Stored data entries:
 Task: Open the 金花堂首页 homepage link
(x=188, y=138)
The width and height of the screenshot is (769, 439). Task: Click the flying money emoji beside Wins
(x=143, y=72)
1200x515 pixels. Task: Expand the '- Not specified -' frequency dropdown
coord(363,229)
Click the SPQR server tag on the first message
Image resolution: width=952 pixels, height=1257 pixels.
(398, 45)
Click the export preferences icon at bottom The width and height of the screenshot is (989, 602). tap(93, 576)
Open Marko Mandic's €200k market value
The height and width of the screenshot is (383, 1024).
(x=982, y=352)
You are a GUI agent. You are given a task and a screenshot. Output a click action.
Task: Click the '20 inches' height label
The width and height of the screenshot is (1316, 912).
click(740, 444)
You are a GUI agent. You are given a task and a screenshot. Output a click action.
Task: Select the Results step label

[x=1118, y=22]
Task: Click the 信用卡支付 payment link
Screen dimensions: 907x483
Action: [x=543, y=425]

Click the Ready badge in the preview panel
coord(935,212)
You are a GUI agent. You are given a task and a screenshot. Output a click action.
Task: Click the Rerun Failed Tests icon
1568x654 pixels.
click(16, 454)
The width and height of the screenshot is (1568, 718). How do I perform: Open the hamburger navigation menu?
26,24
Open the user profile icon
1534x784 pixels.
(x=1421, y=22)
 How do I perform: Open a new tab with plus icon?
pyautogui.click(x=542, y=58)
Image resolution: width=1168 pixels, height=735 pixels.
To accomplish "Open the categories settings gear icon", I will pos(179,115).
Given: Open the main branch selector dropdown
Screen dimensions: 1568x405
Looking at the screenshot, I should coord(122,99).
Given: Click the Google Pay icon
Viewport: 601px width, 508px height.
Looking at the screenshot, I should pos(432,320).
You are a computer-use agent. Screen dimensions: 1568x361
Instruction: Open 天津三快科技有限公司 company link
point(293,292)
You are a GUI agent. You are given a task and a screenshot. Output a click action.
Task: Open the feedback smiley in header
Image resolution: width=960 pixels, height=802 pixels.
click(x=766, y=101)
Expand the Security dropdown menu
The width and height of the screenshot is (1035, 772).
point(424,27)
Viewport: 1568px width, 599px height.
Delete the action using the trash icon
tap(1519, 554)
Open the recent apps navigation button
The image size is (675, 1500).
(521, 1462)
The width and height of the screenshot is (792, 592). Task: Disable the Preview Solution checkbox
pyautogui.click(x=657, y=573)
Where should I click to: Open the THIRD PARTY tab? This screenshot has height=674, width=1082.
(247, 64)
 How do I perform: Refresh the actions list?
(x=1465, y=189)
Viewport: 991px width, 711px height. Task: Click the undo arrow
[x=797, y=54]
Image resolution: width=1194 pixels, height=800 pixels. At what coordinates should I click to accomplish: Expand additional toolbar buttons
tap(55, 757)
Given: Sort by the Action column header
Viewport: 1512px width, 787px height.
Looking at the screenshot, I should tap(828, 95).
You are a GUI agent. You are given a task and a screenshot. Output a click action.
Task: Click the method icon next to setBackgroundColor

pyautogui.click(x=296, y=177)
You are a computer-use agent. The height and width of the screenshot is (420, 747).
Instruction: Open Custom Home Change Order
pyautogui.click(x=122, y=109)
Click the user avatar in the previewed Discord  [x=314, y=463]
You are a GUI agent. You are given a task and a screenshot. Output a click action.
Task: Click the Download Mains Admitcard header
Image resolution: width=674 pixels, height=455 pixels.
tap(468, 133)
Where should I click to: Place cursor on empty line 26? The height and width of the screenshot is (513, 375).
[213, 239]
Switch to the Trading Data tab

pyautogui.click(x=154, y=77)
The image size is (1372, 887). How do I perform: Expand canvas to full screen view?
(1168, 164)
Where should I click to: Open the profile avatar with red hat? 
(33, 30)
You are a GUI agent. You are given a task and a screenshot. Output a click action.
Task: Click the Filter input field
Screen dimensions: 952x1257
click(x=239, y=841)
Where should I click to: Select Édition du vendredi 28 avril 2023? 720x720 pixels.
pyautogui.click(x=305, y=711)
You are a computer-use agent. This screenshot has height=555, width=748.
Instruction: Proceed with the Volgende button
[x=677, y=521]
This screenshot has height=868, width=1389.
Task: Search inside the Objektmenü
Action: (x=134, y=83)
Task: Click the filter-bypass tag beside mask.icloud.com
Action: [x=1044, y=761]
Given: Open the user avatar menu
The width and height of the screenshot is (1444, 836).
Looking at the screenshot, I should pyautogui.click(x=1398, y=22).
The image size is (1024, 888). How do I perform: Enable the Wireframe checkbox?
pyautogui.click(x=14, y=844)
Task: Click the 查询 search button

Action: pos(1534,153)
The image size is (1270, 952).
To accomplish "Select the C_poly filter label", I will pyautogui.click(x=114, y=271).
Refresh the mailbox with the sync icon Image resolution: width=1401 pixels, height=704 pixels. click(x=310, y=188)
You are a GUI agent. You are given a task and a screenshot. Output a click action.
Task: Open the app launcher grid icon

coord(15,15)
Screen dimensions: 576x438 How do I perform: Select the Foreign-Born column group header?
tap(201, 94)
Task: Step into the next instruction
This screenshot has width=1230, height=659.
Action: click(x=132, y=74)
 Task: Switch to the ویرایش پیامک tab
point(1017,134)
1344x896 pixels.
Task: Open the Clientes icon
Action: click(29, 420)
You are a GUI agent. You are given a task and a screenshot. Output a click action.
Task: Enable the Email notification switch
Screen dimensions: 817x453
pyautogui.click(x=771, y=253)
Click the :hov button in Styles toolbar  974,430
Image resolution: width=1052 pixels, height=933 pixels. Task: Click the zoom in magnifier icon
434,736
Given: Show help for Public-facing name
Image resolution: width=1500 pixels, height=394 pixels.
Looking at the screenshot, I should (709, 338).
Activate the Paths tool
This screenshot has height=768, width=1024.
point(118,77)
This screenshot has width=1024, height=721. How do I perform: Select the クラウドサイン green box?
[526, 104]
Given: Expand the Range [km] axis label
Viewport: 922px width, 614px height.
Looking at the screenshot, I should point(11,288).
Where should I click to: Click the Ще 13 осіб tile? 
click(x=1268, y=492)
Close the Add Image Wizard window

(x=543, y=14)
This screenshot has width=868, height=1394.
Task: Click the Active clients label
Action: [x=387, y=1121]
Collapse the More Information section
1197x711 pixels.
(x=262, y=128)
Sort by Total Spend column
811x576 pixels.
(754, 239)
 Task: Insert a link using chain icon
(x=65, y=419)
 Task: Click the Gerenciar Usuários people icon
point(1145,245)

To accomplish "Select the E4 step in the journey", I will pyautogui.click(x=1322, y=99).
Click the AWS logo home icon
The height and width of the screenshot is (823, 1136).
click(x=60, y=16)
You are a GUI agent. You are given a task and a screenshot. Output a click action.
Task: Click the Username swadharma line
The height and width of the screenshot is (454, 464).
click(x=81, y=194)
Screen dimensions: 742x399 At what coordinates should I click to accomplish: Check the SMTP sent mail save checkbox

→ Task requirements
Using the records, find the number of lines in which the string "Sort" occurs. Reply with that number alone.

→ Solution to this exercise
2